Posted On: Oct 31, 2022
Apache Hudi 0.11.1 on Amazon EMR 6.8 includes support for Spark 3.3.0, adds Multi-Modal Index support and Data Skipping with Metadata Table that allows adding bloom filter and column stats indexes to tables which can significantly improve query performance, adds an Async Indexer service which allows users to create different kinds of indices (e.g., files, bloom filters, and column stats) in the metadata table without blocking ingestion, includes Spark SQL improvements adding support for update or delete records in Hudi tables using non-primary-key fields and Time travel query via timestamp as of syntax, includes Flink integration improvements with support for both Flink 1.13.x and 1.14.x and support for complex data types such as Map and Array etc. In addition, Hudi 0.11.1 includes bug fixes over Hudi 0.11.0 available in Amazon EMR release 6.7. For more details, refer to the OSS Hudi release docs.

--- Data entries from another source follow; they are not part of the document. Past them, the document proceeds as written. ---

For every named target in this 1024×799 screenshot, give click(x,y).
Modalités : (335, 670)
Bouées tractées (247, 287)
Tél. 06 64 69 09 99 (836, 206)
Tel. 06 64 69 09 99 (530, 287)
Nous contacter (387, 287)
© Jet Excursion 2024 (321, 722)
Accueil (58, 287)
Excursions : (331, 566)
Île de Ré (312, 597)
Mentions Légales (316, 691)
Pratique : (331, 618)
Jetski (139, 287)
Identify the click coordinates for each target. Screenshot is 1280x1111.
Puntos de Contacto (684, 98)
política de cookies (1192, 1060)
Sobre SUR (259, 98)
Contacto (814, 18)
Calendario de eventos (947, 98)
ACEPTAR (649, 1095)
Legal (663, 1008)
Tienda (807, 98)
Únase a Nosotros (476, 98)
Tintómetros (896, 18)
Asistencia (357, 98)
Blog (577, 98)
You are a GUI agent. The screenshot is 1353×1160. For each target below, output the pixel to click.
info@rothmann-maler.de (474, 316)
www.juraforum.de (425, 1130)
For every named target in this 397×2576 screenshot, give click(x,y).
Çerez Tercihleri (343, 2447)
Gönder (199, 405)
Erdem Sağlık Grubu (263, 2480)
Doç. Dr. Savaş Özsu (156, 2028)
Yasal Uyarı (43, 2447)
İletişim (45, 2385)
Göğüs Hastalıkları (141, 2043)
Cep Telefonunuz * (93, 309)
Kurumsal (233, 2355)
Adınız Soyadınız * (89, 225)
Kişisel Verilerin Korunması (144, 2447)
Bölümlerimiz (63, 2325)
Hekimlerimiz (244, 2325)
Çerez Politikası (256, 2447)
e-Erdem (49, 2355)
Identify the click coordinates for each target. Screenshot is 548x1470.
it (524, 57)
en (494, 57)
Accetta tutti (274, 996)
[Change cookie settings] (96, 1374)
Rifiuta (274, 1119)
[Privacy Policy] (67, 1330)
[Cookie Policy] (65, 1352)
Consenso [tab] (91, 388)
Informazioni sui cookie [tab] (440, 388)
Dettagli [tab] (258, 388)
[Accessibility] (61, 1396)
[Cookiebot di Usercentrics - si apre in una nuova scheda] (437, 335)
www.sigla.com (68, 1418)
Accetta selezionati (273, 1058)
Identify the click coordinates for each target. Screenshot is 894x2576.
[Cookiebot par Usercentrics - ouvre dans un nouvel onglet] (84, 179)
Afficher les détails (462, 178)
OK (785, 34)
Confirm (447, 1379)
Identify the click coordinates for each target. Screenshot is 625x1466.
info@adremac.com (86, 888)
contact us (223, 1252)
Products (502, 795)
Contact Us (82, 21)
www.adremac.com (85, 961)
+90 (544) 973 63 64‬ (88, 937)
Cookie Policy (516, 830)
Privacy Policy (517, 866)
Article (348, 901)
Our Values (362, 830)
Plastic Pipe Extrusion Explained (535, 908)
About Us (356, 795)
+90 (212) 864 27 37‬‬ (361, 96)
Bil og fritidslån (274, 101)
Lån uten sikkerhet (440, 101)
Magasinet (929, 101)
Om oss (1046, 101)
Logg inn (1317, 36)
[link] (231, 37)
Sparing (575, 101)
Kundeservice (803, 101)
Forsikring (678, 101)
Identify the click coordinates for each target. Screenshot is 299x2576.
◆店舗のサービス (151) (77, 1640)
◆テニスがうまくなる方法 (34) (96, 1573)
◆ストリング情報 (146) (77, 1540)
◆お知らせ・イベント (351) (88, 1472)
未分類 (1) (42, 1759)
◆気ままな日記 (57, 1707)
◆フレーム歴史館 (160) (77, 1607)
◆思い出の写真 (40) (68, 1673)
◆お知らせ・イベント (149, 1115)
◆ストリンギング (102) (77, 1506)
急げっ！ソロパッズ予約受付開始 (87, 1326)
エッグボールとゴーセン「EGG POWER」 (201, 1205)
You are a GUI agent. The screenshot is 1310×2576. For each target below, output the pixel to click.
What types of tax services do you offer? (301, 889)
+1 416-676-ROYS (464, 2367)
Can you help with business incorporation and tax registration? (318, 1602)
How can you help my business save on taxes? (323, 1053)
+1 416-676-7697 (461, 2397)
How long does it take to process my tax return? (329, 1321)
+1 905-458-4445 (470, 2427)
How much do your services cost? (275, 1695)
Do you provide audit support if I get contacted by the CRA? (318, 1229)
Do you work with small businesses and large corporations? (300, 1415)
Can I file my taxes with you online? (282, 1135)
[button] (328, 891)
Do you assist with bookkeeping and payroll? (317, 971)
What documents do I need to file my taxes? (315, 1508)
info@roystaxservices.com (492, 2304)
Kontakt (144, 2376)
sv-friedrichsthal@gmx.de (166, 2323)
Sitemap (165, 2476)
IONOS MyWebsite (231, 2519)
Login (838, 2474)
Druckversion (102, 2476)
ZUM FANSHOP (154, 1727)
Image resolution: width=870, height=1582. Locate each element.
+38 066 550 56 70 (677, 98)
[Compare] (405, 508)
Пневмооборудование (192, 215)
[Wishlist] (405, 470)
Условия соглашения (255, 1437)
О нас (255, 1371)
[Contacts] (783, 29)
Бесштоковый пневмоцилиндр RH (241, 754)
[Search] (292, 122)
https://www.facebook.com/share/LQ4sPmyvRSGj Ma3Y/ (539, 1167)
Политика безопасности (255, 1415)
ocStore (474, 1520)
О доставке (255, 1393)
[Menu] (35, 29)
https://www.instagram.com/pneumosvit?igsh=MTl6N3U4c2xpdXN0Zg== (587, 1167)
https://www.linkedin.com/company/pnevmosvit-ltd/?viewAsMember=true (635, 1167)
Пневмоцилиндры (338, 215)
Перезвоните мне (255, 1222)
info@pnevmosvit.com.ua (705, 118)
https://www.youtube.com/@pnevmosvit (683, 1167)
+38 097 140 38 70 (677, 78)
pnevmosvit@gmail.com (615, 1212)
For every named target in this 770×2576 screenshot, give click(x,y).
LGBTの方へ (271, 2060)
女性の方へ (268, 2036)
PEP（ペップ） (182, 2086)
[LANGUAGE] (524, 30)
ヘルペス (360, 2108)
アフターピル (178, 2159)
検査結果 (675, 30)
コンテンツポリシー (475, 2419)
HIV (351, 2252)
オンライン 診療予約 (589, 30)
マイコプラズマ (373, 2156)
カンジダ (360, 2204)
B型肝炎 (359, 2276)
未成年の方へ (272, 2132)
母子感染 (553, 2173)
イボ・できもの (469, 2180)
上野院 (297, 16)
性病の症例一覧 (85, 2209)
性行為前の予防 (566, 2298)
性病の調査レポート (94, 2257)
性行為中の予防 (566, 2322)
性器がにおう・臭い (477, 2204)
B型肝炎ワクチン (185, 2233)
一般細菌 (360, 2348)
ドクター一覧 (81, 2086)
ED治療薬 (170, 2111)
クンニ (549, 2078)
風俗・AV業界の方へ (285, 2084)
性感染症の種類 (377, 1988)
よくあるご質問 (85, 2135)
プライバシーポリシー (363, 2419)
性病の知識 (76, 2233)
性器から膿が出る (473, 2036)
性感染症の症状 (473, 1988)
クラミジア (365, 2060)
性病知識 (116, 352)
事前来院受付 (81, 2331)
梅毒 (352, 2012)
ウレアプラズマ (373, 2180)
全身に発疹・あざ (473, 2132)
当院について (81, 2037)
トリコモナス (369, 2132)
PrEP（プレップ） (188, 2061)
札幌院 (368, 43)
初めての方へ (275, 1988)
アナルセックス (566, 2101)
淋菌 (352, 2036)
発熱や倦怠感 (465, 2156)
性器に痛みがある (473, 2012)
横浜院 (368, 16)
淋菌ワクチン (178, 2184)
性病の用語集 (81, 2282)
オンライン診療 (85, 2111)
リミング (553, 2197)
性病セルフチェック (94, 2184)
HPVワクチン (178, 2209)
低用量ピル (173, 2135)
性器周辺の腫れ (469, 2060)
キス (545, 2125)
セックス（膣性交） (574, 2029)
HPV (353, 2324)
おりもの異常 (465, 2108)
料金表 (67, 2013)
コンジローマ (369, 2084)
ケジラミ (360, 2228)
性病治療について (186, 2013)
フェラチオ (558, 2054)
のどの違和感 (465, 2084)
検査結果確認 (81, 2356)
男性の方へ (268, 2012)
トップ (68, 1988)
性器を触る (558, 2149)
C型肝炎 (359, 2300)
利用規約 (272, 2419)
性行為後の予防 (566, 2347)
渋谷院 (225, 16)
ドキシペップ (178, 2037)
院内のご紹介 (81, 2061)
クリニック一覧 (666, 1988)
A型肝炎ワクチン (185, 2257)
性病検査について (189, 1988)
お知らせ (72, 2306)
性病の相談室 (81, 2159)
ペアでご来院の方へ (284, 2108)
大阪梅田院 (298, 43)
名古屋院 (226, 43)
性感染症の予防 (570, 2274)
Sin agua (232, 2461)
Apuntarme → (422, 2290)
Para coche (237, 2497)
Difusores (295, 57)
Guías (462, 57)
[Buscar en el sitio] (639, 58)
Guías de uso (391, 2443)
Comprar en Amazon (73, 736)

Apache Iceberg 0.14.0 on Amazon EMR 6.8 includes support for Spark 3.3.0, adds Merge-on-read support for MERGE and UPDATE statements, adds support to rewrite partitions using Z-order that allows to re-organize partitions to be efficient with query predicates on multiple columns and also to keep similar data together, includes several performance improvements for scan planning in Spark queries, add support for row group skipping using Parquet bloom filters, etc. For more details, refer to the OSS Iceberg release docs.